アムール川にはすぐに着いた。真っ暗な中に一面氷で覆われているアムール川があった。対岸は暗くて見えないし異様な雰囲気である。そのうちこの男(サーシャ:21才)は帽子を出して来たり、マトリョーシュカを出して来たりして日本円と両替しろと来た!はじめからどうもくさいと思っていたが、こいつは商売しているのだ。何でカバンの中に人形や帽子が入っていなければならないのか!そのうちサーシャは時間を気にし始めたので帰ることにしたが、日名子が急に騒ぎ始めた。「財布が無い!」まるでSHOPだ!体じゅう探したが無い。サーシャがもとの場所へ戻って財布を見つけてきてくれた。私は最初サーシャが盗んだのかと思っていた。が親切にも拾ってきてくれたのだ。しかし私は気を緩めない。日名子はサーシャを信用していたが。。。。
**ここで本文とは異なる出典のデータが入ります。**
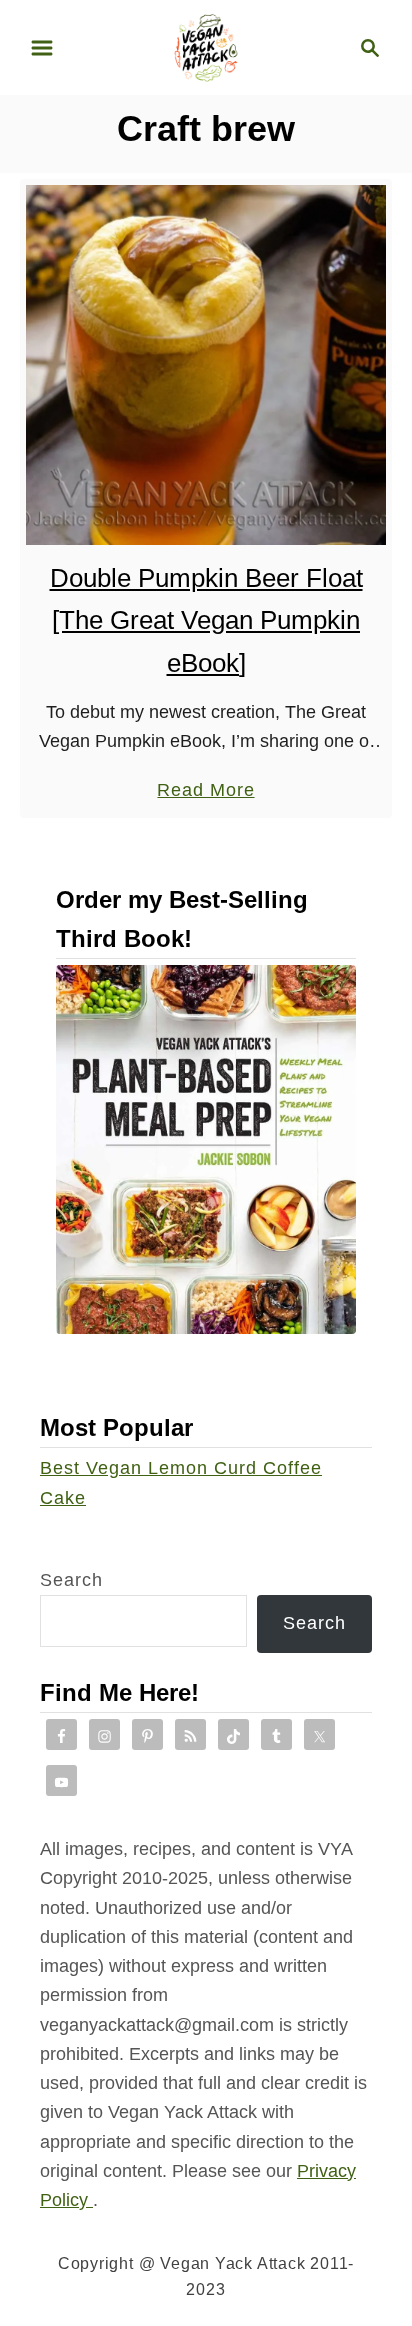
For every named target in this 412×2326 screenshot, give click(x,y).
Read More (205, 792)
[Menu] (42, 48)
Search (71, 1580)
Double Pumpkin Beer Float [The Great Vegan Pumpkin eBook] (206, 620)
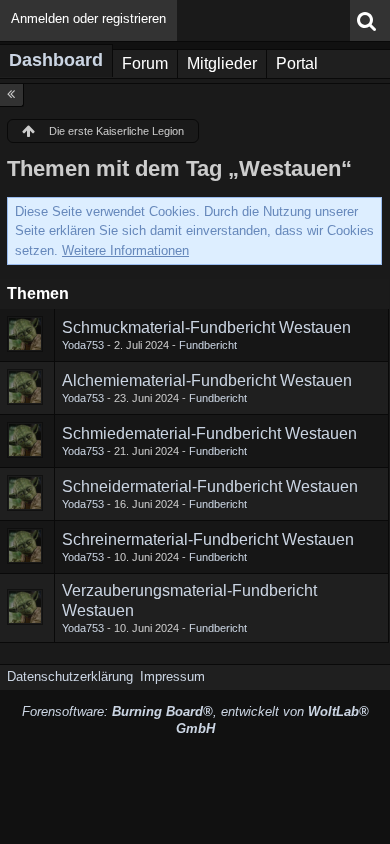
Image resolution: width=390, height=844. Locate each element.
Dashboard (56, 60)
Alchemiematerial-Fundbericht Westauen (207, 380)
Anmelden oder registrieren (88, 18)
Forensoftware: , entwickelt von (195, 720)
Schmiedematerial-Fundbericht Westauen (209, 433)
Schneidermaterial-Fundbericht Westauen (210, 486)
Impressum (172, 676)
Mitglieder (222, 63)
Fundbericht (208, 345)
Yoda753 (83, 345)
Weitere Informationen (125, 250)
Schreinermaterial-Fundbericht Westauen (208, 539)
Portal (297, 63)
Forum (145, 63)
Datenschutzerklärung (70, 676)
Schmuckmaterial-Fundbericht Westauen (206, 327)
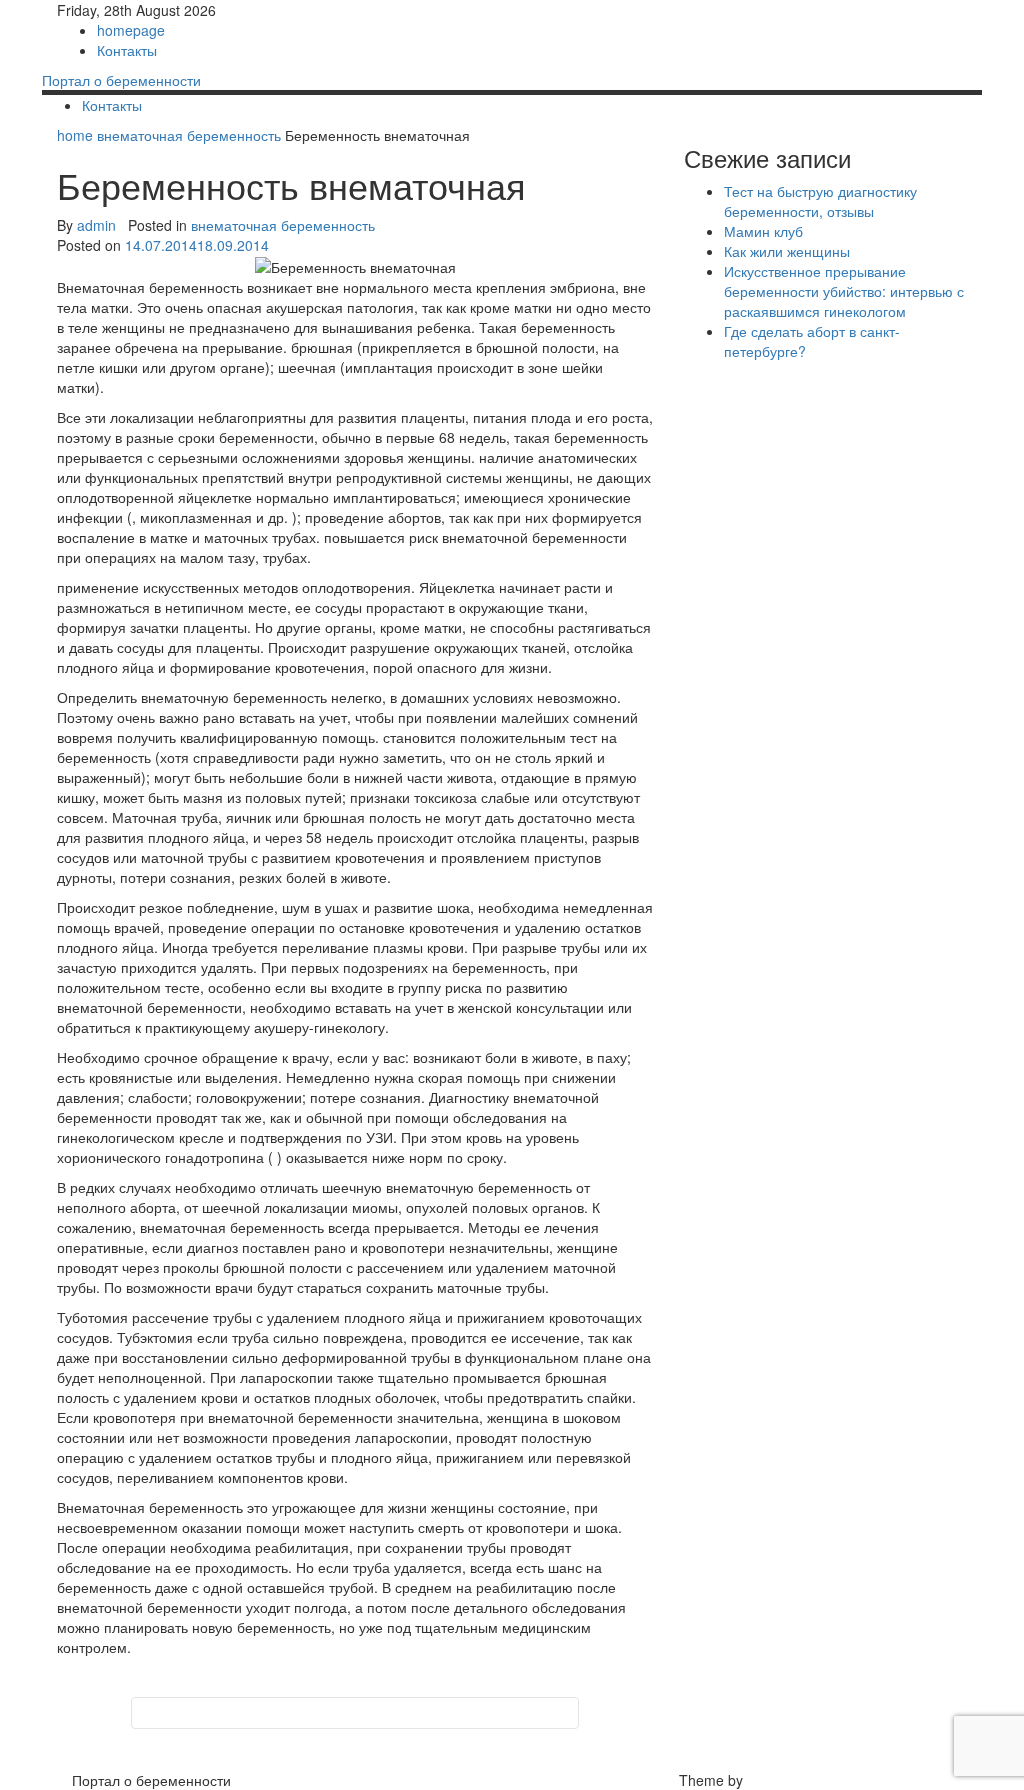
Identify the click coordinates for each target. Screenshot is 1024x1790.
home (77, 135)
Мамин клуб (763, 231)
川から上がってくると女の人が待っていた。この男の人の知り合いらしい。話をしながらホテルまで一緒に歩いた。この女の人はミーシャといって年は21才。英語があまりできないので、私はロシア語で話す。日名子氏はサーシャと話していたが、ホテルへ来てみるとやっぱり私の思っていた通り、サーシャはシャツやタバコ、ライター、ガムなどを要求しているらしい。人のいい日名子は部屋まで取りに行くことにして、私もつきあうことにした。日名子はシャツ、私は100円ライターをもって外へ戻り、渡した。
我々はマトリョーシュカや帽子がもらえたのでまぁいいだろう(日名子は4000円支払った)。部屋に帰ってきて、マトリョーシュカを開けてみると、日名子の方は大きかったのだが2個だけ、続きは私の分の方であった。小さいほうを取った私は正解だった。

0時に地下の外貨バーへビールを飲みに行った。中にいたのは全員日本人である。これじゃあ日本にいるのと同じだ。カウンターには日本のビジネスマンらしき人達がずらっといて、我々はテーブルの方の席についた。ビール2本で500円だった。今日はなんだかんだあって疲れていたのでこれだけで酔ってしまったがもう1本たのみに行く。

学生が入ってきて隣に座った。彼は明治大学の4年生でやはり今日の飛行機でハバロフスクに来たらしい。卒業旅行でソ連を抜けてワルシャワからインドへ行くという。彼から2人旅の難しさの話を聞き、なるほどと思った。また彼の話によると今日の気温は−13℃〜−16℃くらいらしい。さすがに寒かったっはずだ。九州の人だそうで、私は九州の人に間違われた。1時になったのでバーを出て部屋に帰ってきてベッドに横になって、それからはもう記憶がなかった。日名子氏は風呂に入ったらしい。